======== Supplied data ========
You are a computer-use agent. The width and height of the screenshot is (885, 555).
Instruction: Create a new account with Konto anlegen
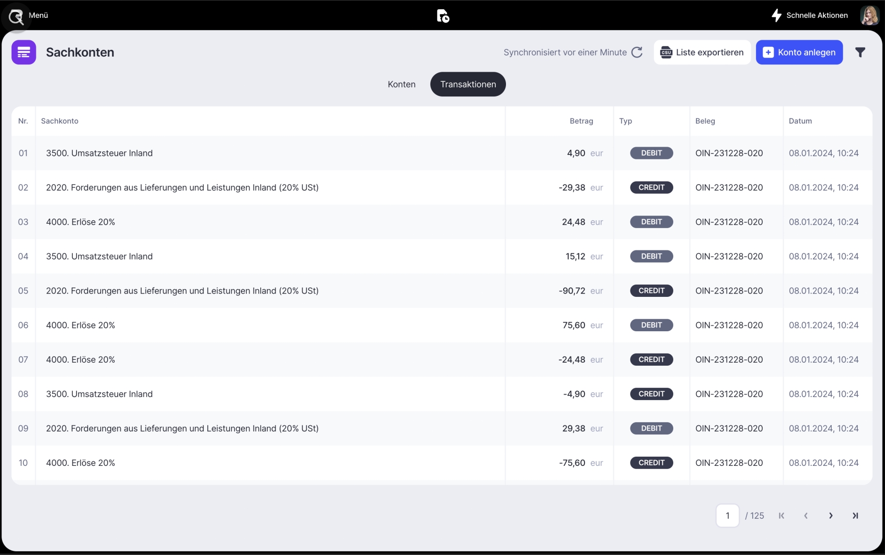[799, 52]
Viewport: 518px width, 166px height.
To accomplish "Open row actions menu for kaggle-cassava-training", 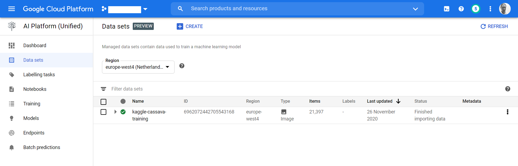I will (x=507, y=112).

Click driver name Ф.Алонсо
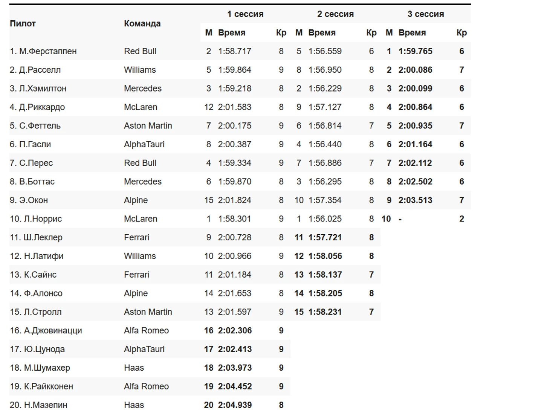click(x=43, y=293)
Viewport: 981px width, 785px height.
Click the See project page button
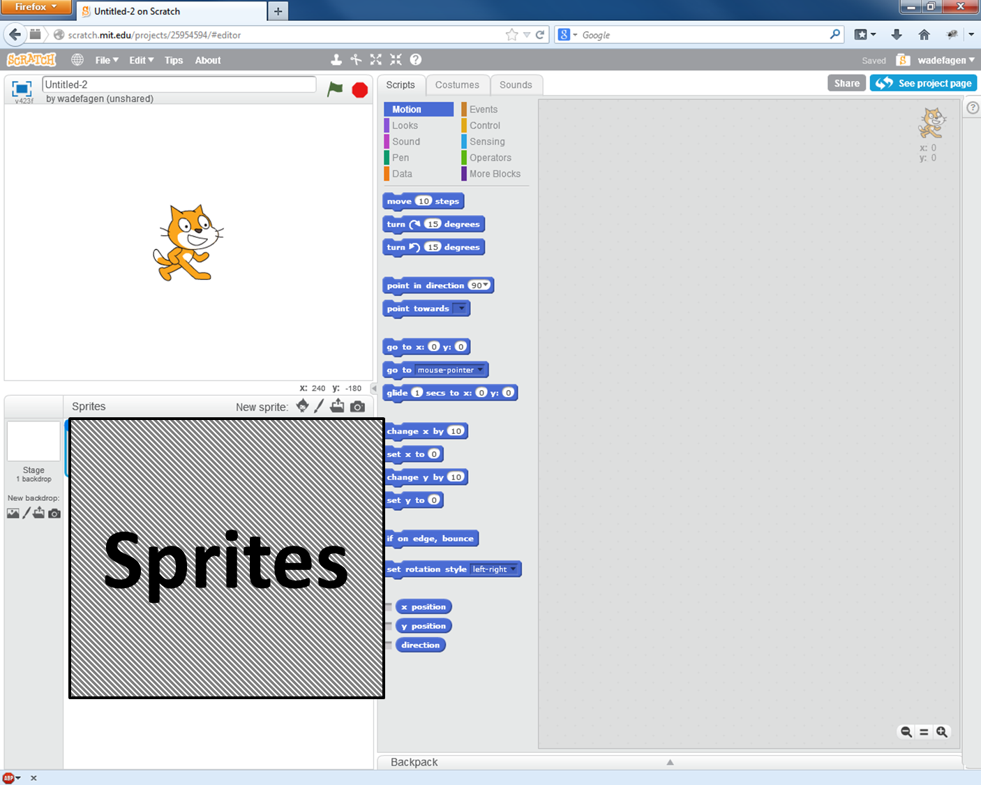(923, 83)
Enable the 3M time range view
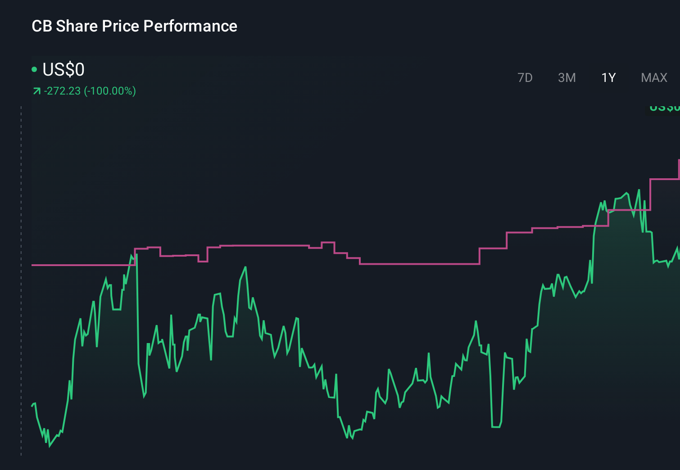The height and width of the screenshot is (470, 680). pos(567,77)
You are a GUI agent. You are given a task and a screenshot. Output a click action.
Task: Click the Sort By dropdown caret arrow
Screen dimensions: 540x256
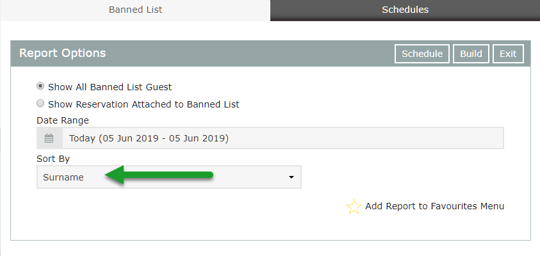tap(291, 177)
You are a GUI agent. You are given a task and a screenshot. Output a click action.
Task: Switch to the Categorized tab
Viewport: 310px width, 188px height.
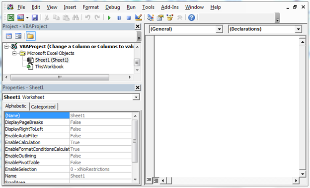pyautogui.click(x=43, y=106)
========
### Goal
Give the lines of the records above as a JSON list of strings, one string per line with blank lines omitted, starting with the line that contains "Enable the 3M time range view" and continuing through the final line of the records. Omit the pictures from the answer.

### Output for this exercise
[
  "Enable the 3M time range view",
  "The height and width of the screenshot is (470, 680). pos(567,77)",
  "You are a GUI agent. You are given a task and a screenshot. Output a click action.",
  "Task: Click the Sort By dropdown caret arrow",
  "Screen dimensions: 540x256",
  "tap(291, 177)",
  "You are a GUI agent. You are given a task and a screenshot. Output a click action.",
  "Task: Switch to the Categorized tab",
  "Viewport: 310px width, 188px height.",
  "pyautogui.click(x=43, y=106)"
]